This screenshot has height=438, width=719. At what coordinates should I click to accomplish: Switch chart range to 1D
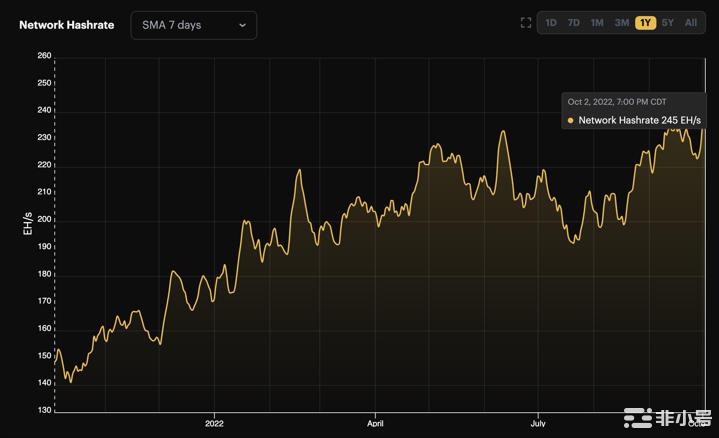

*-*-*

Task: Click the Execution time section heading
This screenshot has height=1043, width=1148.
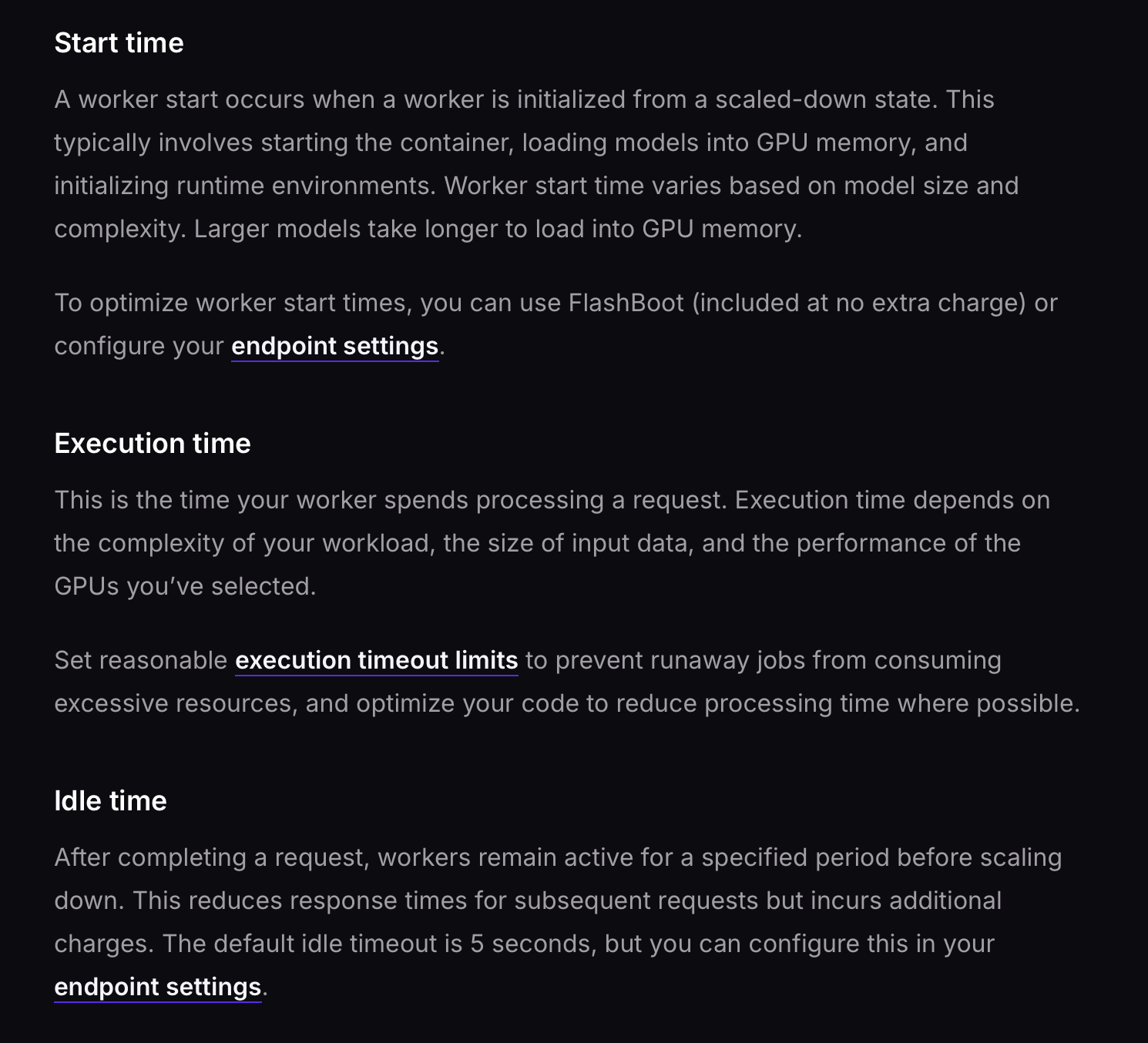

*-*-*

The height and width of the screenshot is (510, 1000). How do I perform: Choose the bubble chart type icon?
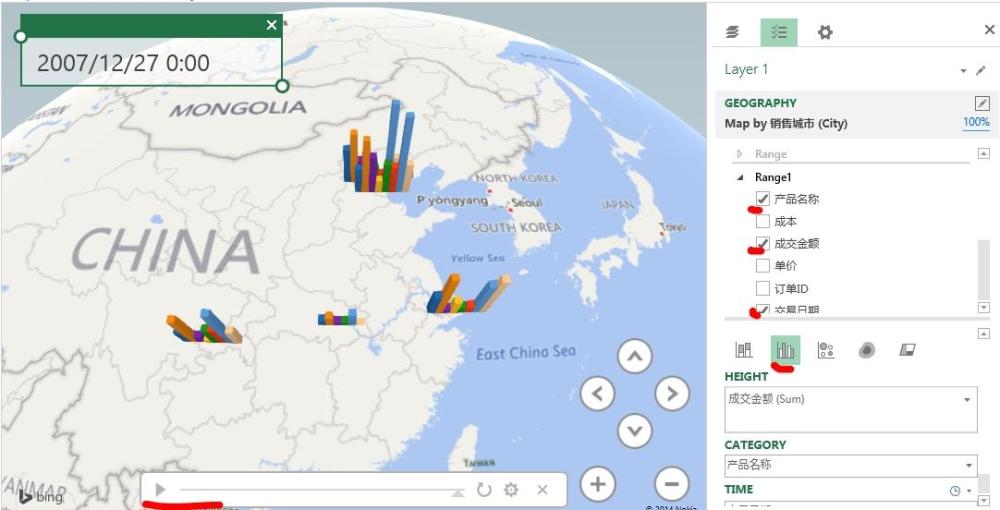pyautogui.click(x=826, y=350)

*-*-*

▶ _Problem statement_
Where a line of the material holds the word "This", copy that line.

▶ _Reply to the task_
This screenshot has height=438, width=719. At what coordinates should I click to accomplish: Switch chart range to 1D
This screenshot has height=1043, width=1148.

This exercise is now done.